We performed bilateral GPi-DBS in a 12-year-old boy with DYT6 (THAP1 mutation) presenting with severe scoliosis. There was a significant and lasting improvement of the DYT6 dystonia-related scoliosis at the 1-year follow-up, and the patient was able to return to a relatively normal family and school life.

This case demonstrates that early diagnosis of genetic dystonia in childhood or adolescence is essential as it may be treatable with the latest medical technology (ie, GPi-DBS).^8,9 The initial diagnostic workup of these patients is often challenging, and many are diagnosed at a late stage of disease if the dystonia is not correctly identified or if genetic testing tools are not readily available. In our case, the onset of severe, debilitating scoliosis had masked the earlier onset of hand clumsiness, which turned out to be an important clue for the diagnosis of dystonia.¹³ In fact, identifying dystonia symptomology is the key first step to a correct diagnosis. A new diagnostic algorithm for dystonia in children and adolescents has been proposed that includes identifying dystonia, screening for medication/toxin-induced or acquired dystonia, biochemical testing and levodopa trial, and next-generation sequencing.⁵ Investigating dystonia etiologies in this manner is useful for the early diagnosis of dystonia in adolescents, as was the case in our patient.

Scoliosis is a relatively common orthopedic condition in children and adolescents.⁶ A neuromuscular cause is rare but important to determine, as identification of dystonia may influence diagnosis and treatment decisions.^4,7 In adolescent patients with dystonia, the scoliosis curve magnitude often increases rapidly with skeletal growth. Additionally, skeletally immature patients with curves >20° are high risk for progression.⁶ Our patient experienced scoliosis onset at the age of 10 years with a curvature >30°, indicating a high risk of rapid scoliosis progression. This further emphasizes the importance of diagnosing dystonia as early as possible in adolescent patients in order to prevent deformities and disabilities.¹³

Predictors of good outcome following GPi-DBS for generalized dystonia include primary (with a genetic cause such as DYT1 or DYT6 mutation) or mobile dystonia, short onset duration, and younger age when undergoing DBS.^14,15 In our case, a genetic diagnosis was confirmed (DYT6 gene mutation); moreover, the patient had mobile dystonia (no fixed dystonia noted during rest or sleep), a short interval between the onset of dystonia and DBS surgery (1–2 years), and younger age (12 years old), all of which predicted a positive outcome after GPi-DBS. A previous case series showed that while improvement is to be expected after GPi-DBS for dystonia, it is less robust and predictable for DYT6 than for DYT1.¹⁰ A possible reason for this is that DYT6 patients often exhibit prominent craniocervical or oropharyngeal dystonia, which is less responsive to DBS targeting the GPi^4,11 than dystonia affecting the trunk and limbs.¹² Other targets such as the ventral oralis anterior nucleus of the thalamus may be evaluated in the future treatment of DYT6 patients with craniocervical or oropharyngeal dystonia as the major presenting feature.¹⁶ In general, DBS is a safe and well-tolerated procedure for pediatric patients.
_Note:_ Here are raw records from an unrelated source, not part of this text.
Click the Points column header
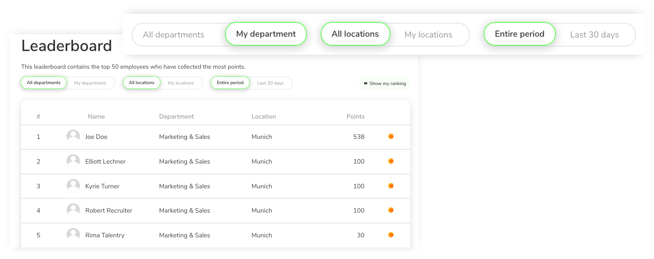654x259 pixels. click(x=355, y=116)
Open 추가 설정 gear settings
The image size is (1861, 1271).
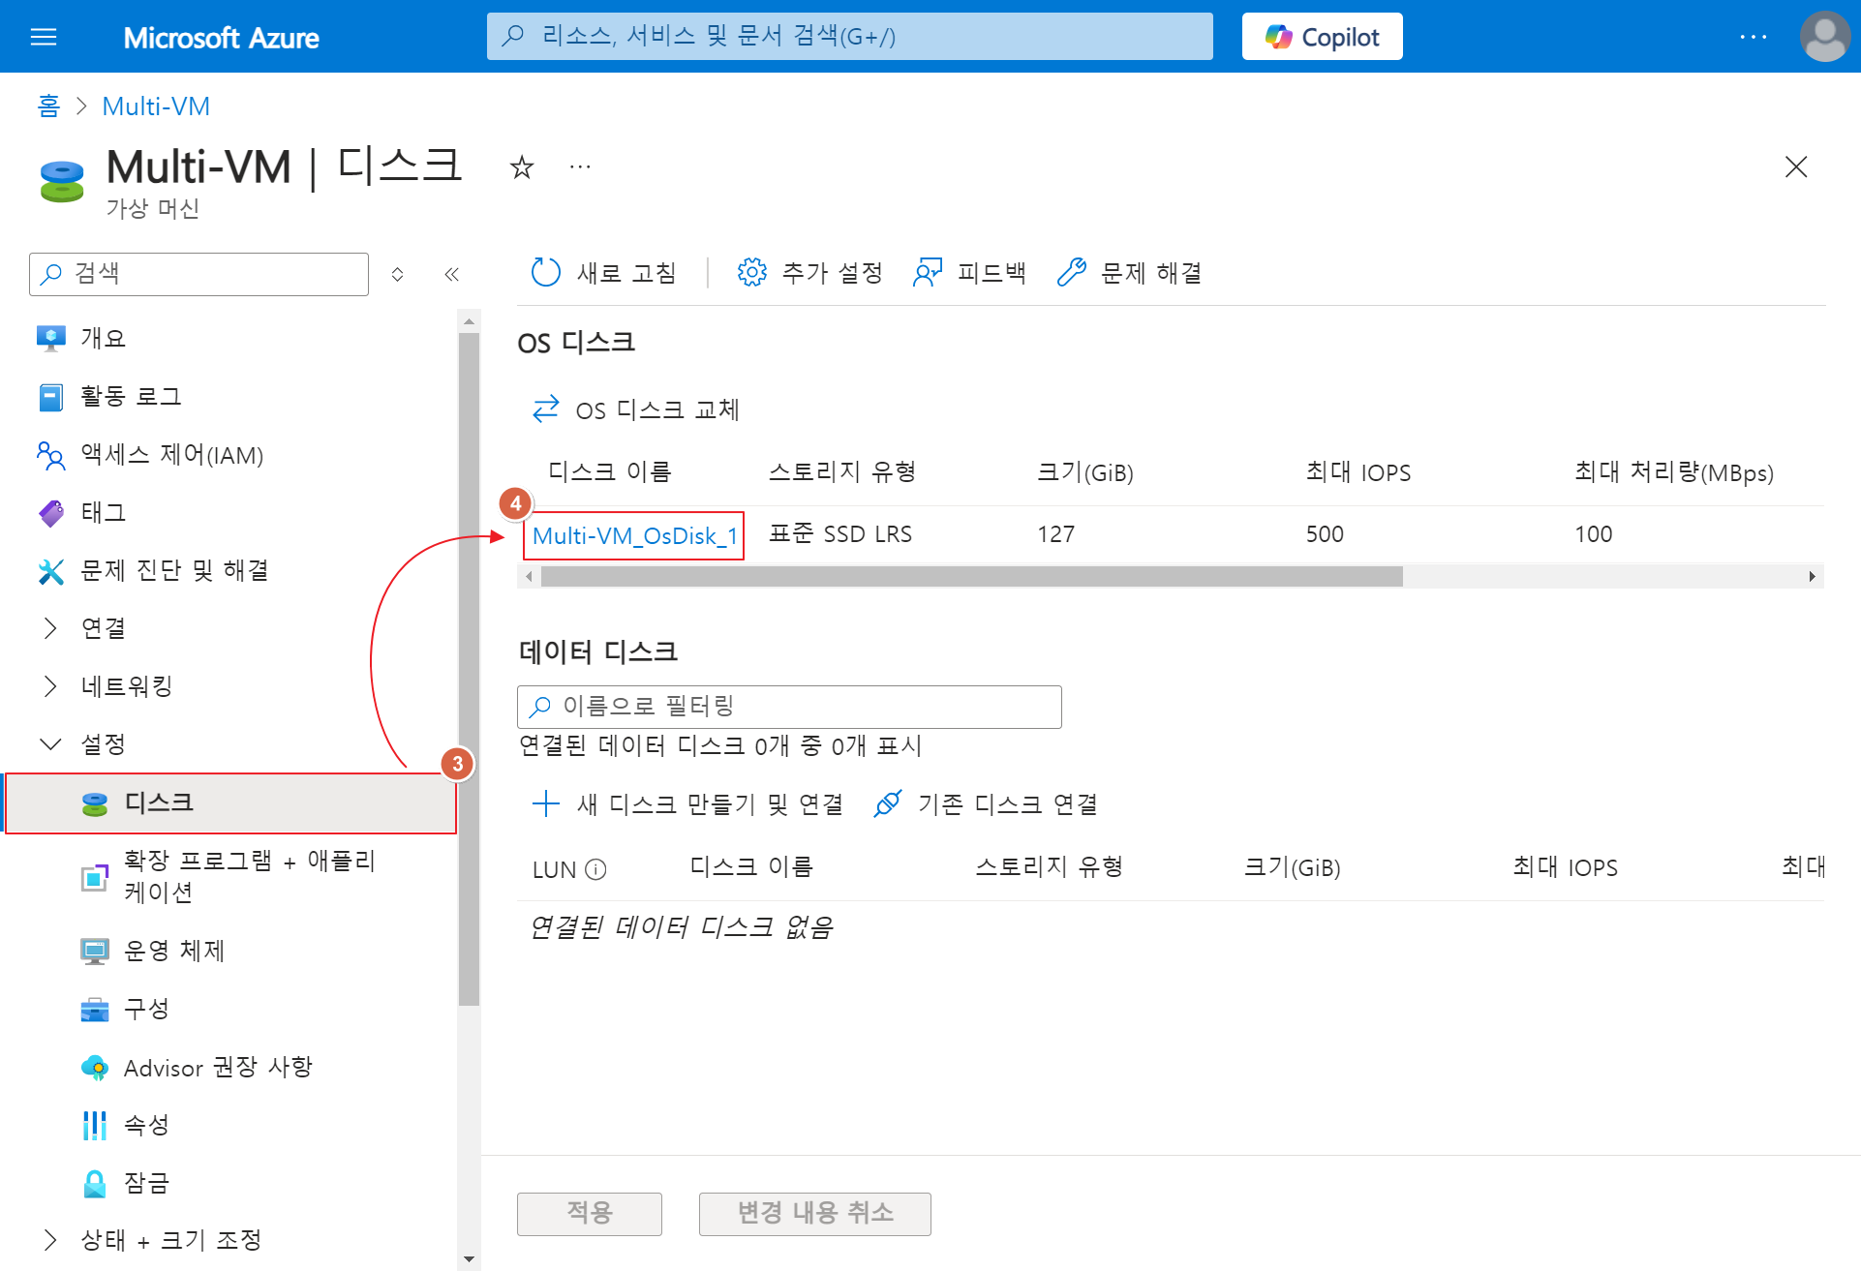[751, 273]
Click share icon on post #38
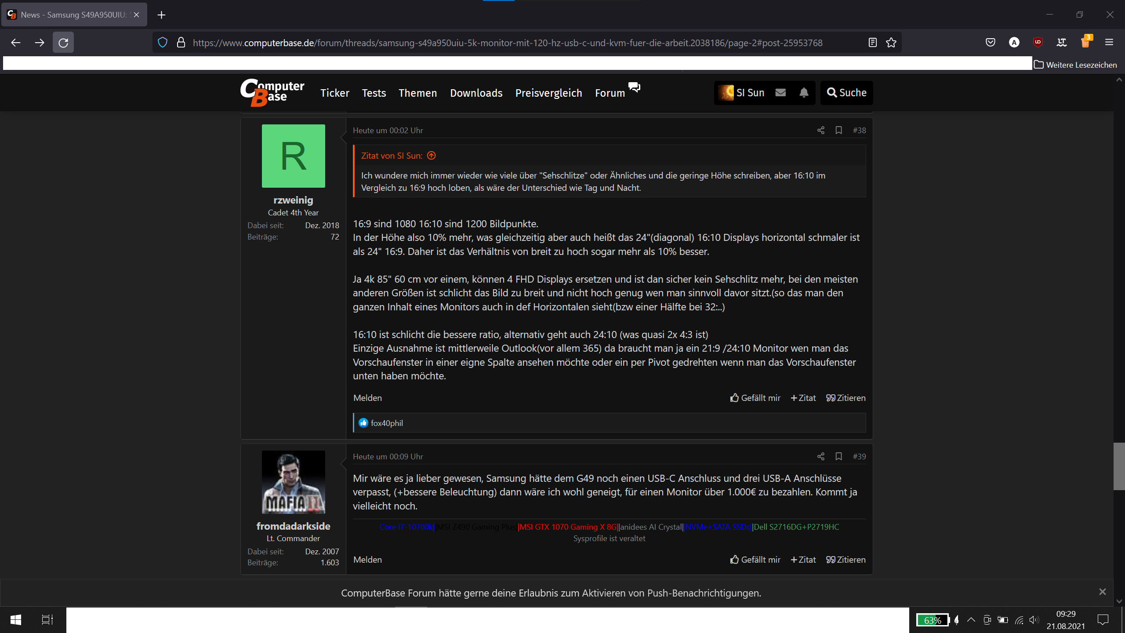1125x633 pixels. (x=820, y=130)
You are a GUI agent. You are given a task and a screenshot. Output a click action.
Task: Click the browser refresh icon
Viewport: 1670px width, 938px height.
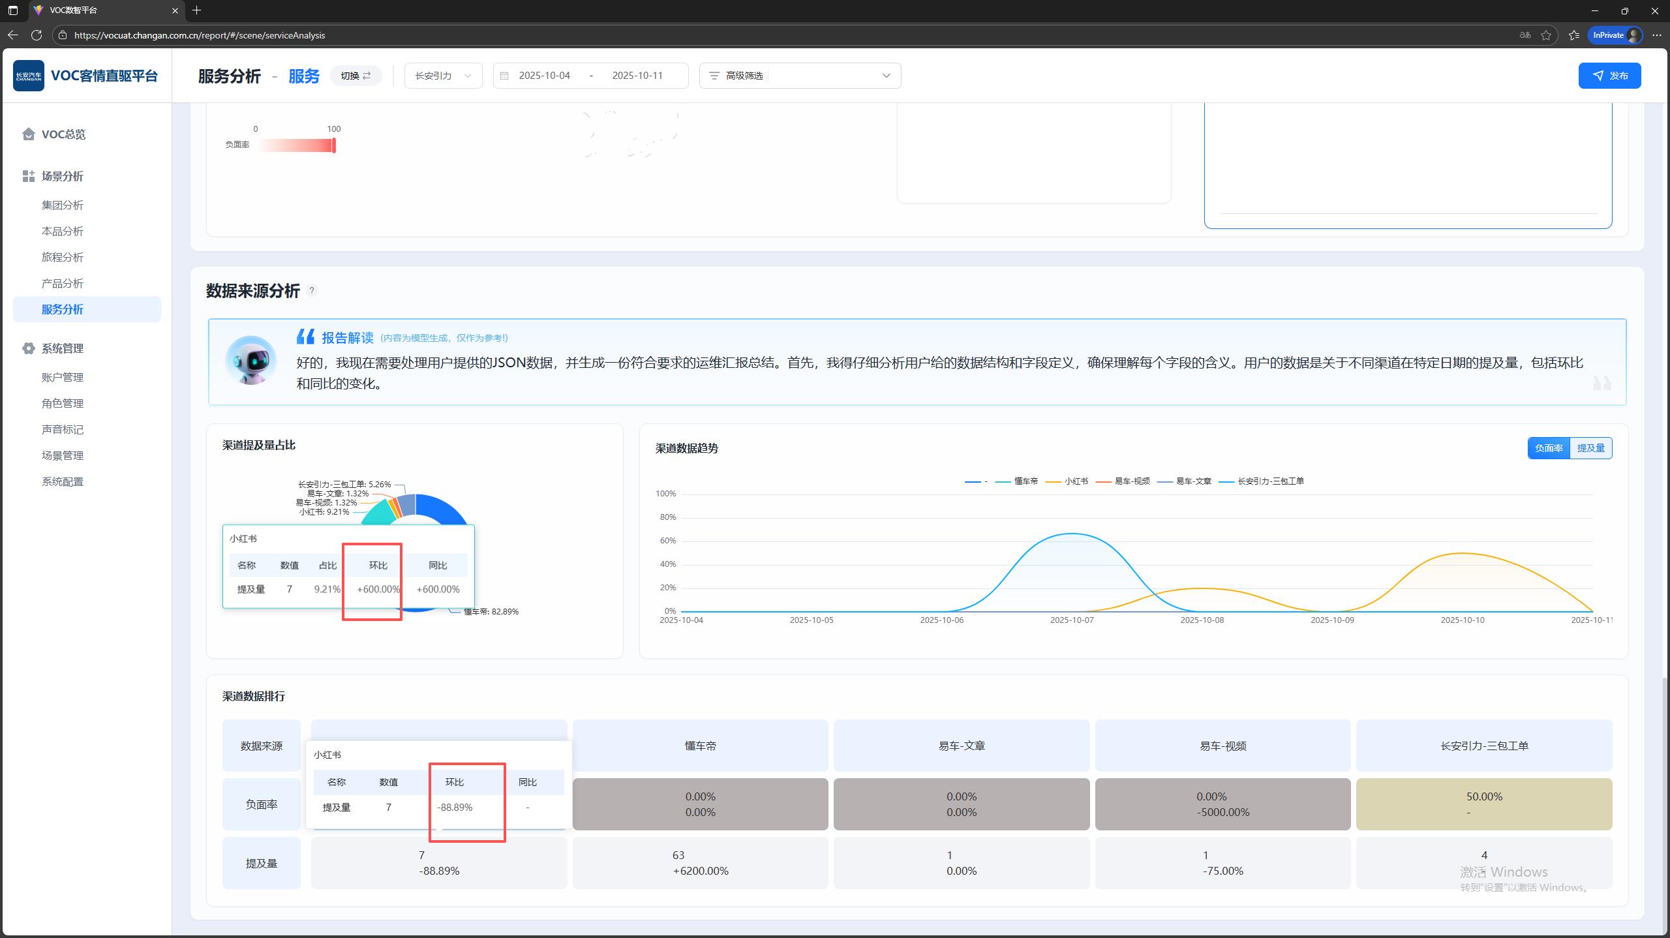(x=37, y=35)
In adolescent patients with progressive and severe scoliosis, treatable neuromuscular causes should always be sought. Early identification of dystonia symptoms followed by a diagnostic algorithm that includes appropriate genetic screening can lead to correct diagnosis and early treatment. Our case provides a clear illustration of this concept. GPi-DBS is highly effective in the treatment of primary generalized dystonia, which was the case in our DYT6 patient. We suggest that GPi-DBS should always be considered in DYT6 patients with dystonia affecting either the trunk or limbs. DYT6 has rarely been reported in Asian countries; this rare dystonia case with uncommon presentation is a reminder to clinicians in the Asia-Pacific region to be aware of dystonia patients with treatable etiology.

In conclusion, DYT6 should be considered as an important etiology of generalized dystonia in adolescent patients; early diagnosis of this condition is important, as GPi-DBS is relatively safe and highly effective in preventing spinal deformity and disability.